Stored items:

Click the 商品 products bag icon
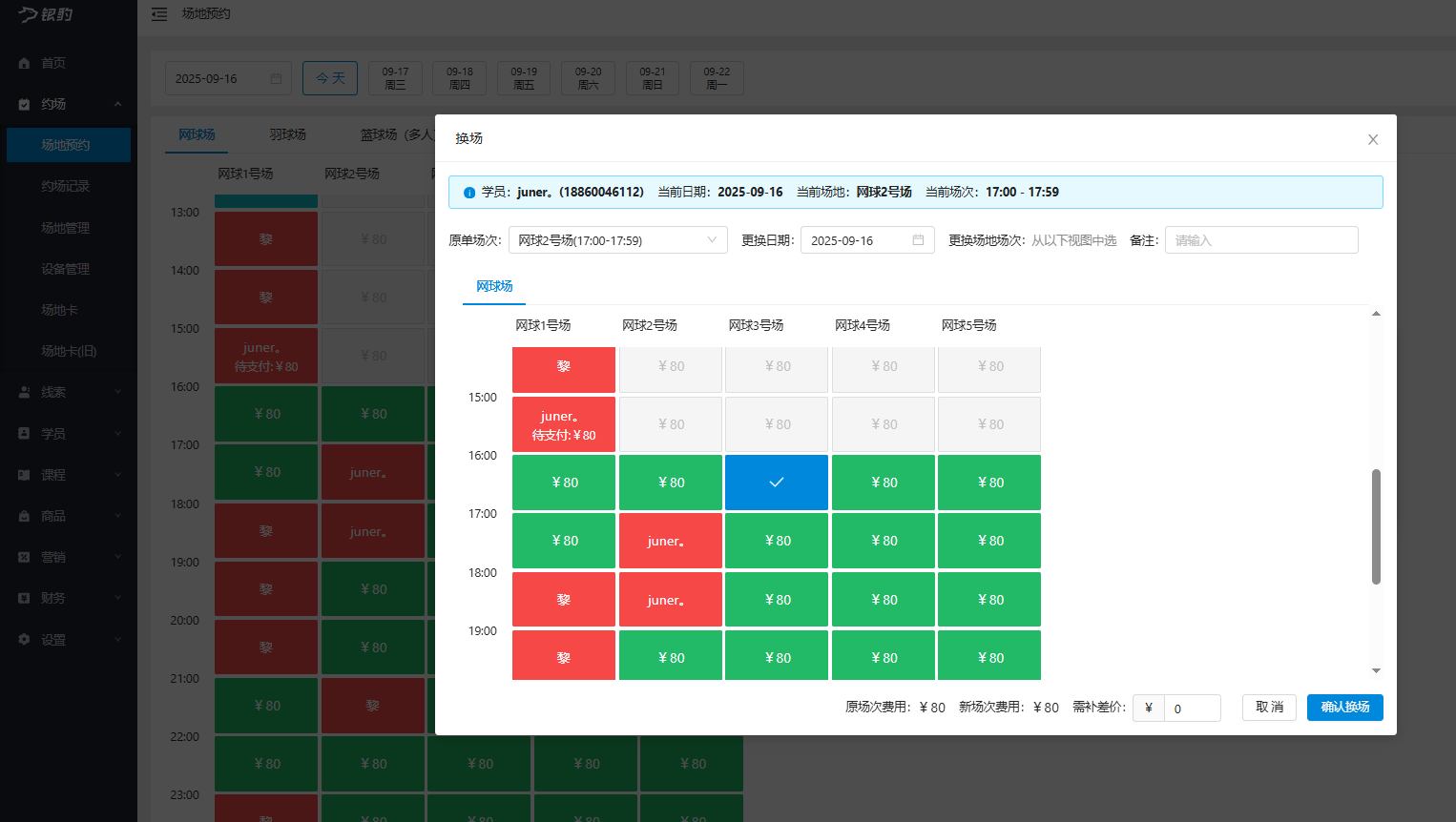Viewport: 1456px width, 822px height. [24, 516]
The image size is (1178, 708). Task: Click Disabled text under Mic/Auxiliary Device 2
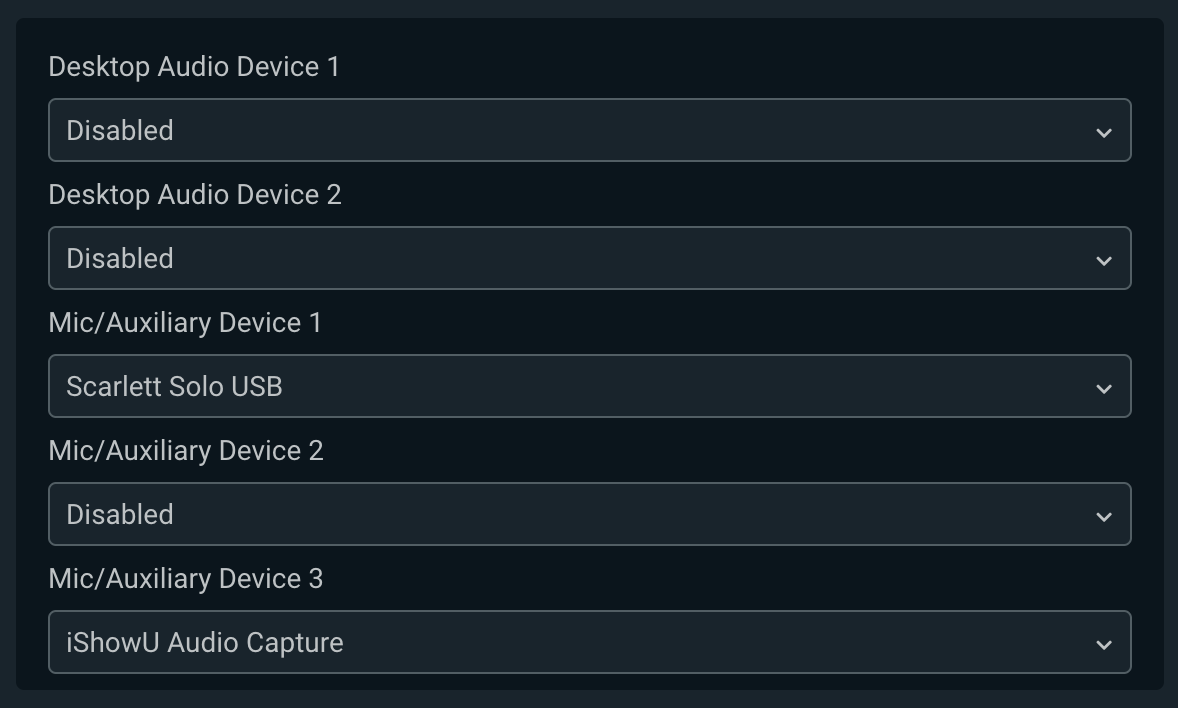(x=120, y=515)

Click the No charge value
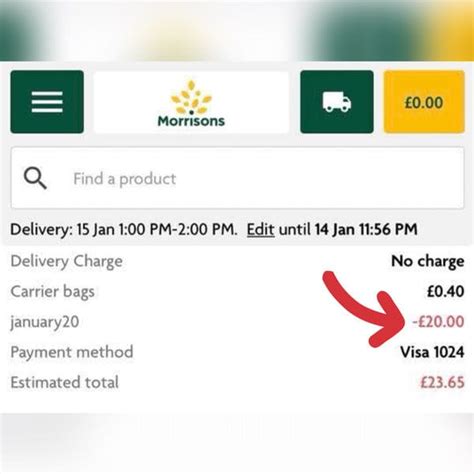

---

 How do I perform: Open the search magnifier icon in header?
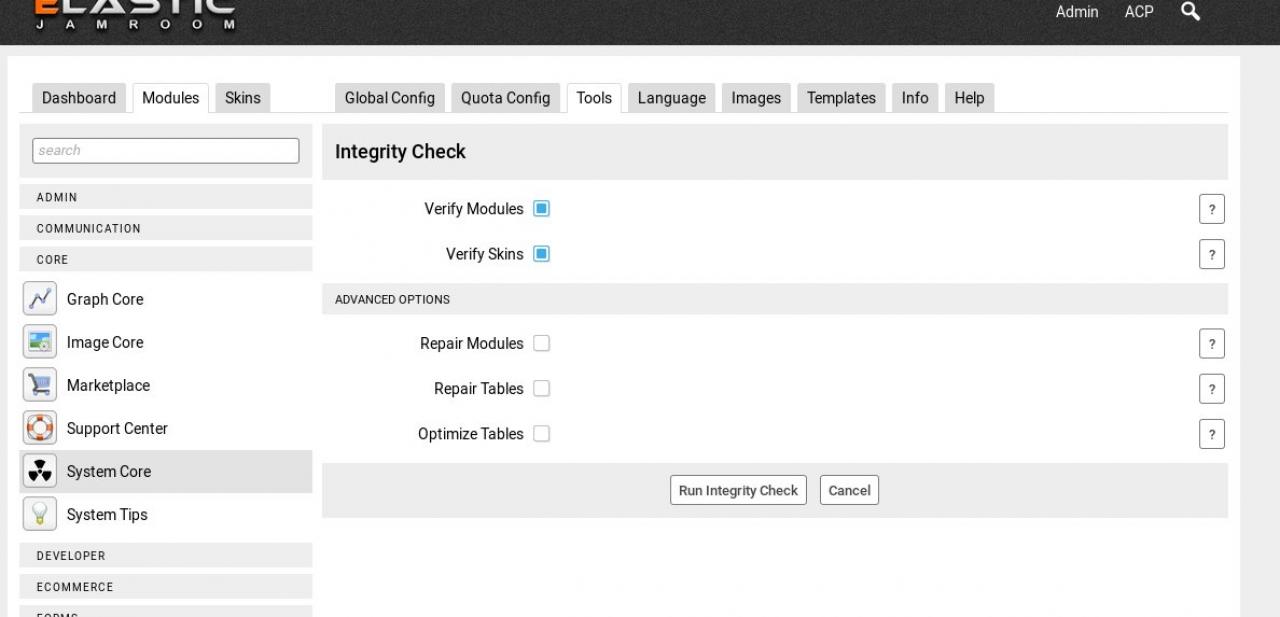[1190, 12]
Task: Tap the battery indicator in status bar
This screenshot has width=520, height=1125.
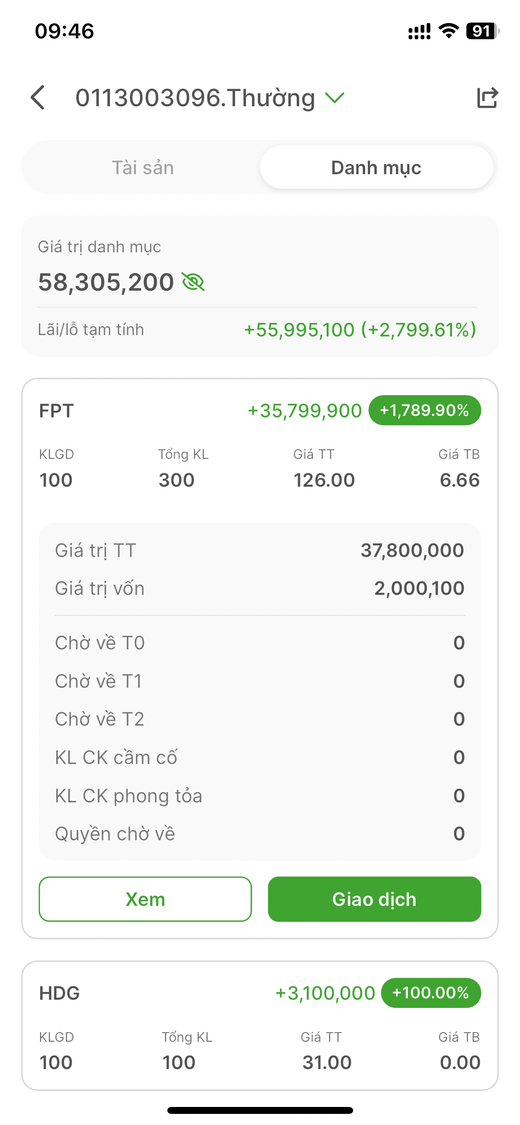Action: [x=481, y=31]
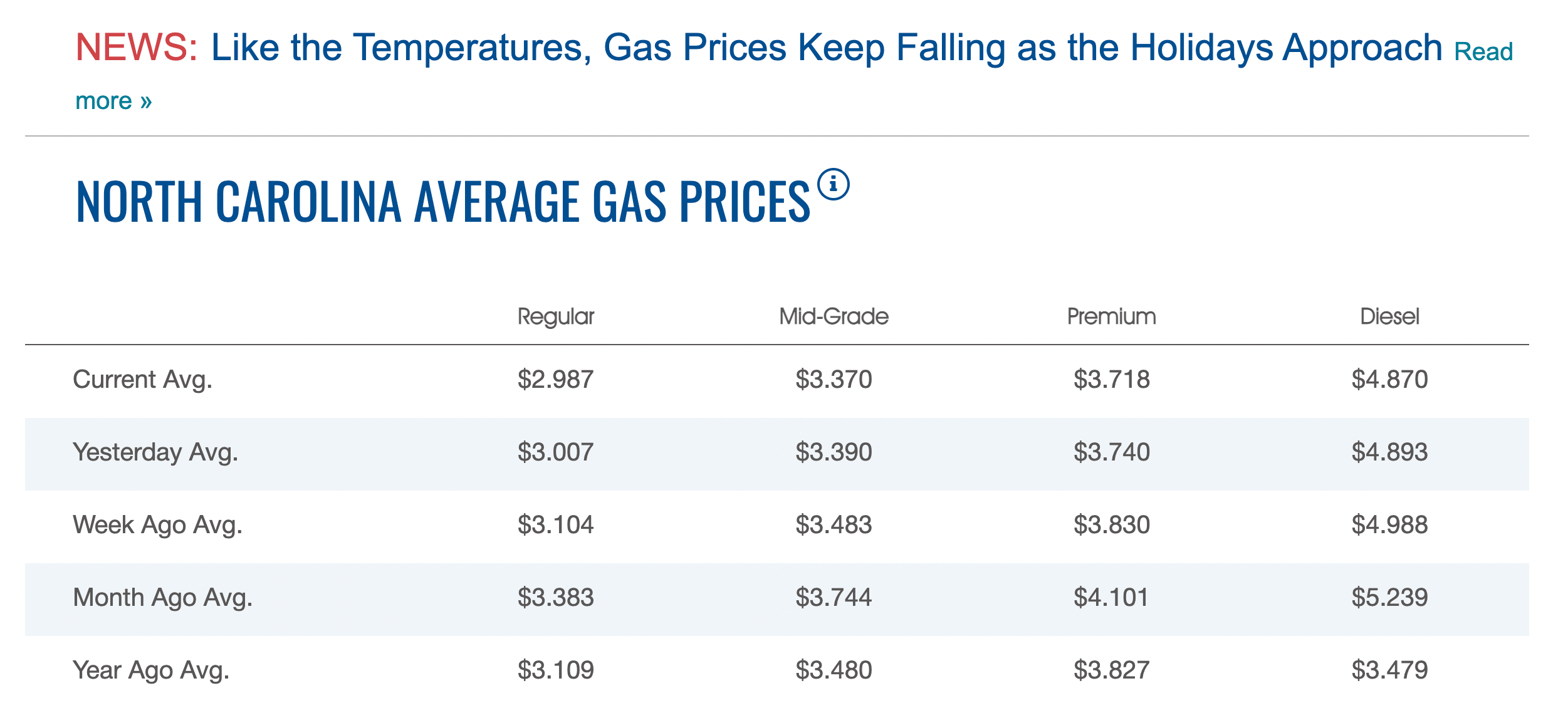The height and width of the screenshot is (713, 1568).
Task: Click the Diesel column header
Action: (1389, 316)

[Exercise instructions] Look above for the line containing "The image size", then copy exactly from it through the line containing "Click the No charge value", keeping both and leaving out pictures. Add nothing else.

[Response to the exercise]
The image size is (1178, 708). Task: Click Disabled text under Mic/Auxiliary Device 2
(x=120, y=515)

Click the No charge value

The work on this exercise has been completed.